© JUNGE FREIHEIT Verlag GmbH & Co.  www.jungefreiheit.de    18/98 24. April 1998

 
 
Kein Verständnis: Staatsrechtler Quaritsch über Mahler und die 68er
"Lehrstück für Massenpsychose"
von Martin Otto

 

Herr Professor Quaritsch, Sie standen vor 30 Jahren Horst Mahler vor Gericht gegenüber. Wie ist Ihnen diese Zeit in Erinnerung?
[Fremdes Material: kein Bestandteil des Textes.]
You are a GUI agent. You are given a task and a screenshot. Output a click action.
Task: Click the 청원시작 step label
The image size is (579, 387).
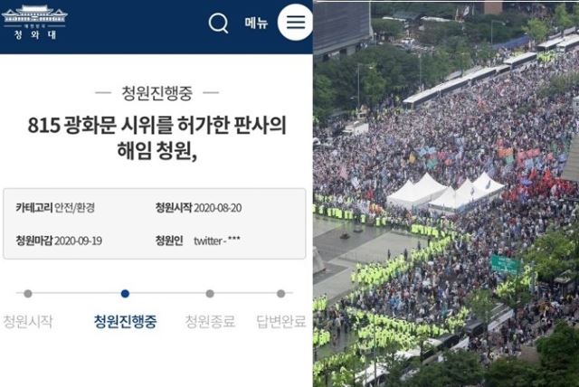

Sehen Sie in der Studentenrevolte von 1968 eine geschichtliche Zäsur im politischen Leben der Bundesrepublik?

QUARITSCH: Eher ein Lehrstück zum Thema "jungakademische Massenpsychose". Die geschichtliche Zäsur fand bestenfalls in den Köpfen der unmittelbar Beteiligten statt.
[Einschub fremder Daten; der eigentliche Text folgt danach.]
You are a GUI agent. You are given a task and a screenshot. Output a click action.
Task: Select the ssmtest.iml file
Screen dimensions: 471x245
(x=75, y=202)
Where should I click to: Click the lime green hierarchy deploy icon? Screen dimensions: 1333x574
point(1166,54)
In der letzten Ausgabe der JF schrieb Horst Mahler, der zur "ersten Generation" der "Rote-Armee- Fraktion" gehörte, er erlebe die Resultate der "Kulturrevolution von 1968" als "Hölle" und als "zweite Steinzeit". Verstehen Sie diese Diagnose?

QUARITSCH: Für Angehörige der Kriegsgeneration war das fanatisierte Gebrüll der Dutschke & Co. weder Hölle noch Kulturrevolution. So Mahler die Resultate als "Hölle" empfindet: Niemand hatte ihn gezwungen, den Justitiar der vielen kleinen Teufelchen zu spielen und schließlich bei einer Räuberbande mitzumachen, die durch einen Banküberfall in Berlin ihre Kriegskasse auffüllte (daher seine hohe Freiheitsstrafe!).

Können Sie die intellektuelle Entwicklung Mahlers nachvollziehen?

QUARITSCH: "Nachvollziehen" kann ich diese Entwickelung nicht, sie hat nämlich nichts mit "Intellekt" zu tun.

Die 68er feiern saturiert den 30. Jahrestag ihrer "Bewegung" – und die RAF löst sich auf. Ist die "Bewegung" erstarrt, hat sich die Linke zu Tode gesiegt?

QUARITSCH: Wenn die 68er den 30. Jahrestag ihrer "Bewegung" feiern, so ist das ein normales, aber immer etwas komisch wirkendes Verhalten älterer Leute, die sich daran erinnern, was für tolle Kerle sie einst waren. Ob sich "die Linke zu Tode gesiegt" hat, kann ich nicht beurteilen.

Waren die Folgen von 1968 ein Beitrag zur "Entstaatlichung" der Bundesrepublik? Wie hat sich das Verhältnis von Staat und Freiheit seitdem verändert?

QUARITSCH: Seit jener Zeit beobachte ich nicht so sehr eine "Entstaatlichung" der Bundesrepublik, vielmehr eine Ausbreitung des individuellen und gruppenbezogenen Egoismus auf Kosten anderer. Ob die 68er Unruhen an den Universitäten dafür verantwortlich sind, weiß ich nicht.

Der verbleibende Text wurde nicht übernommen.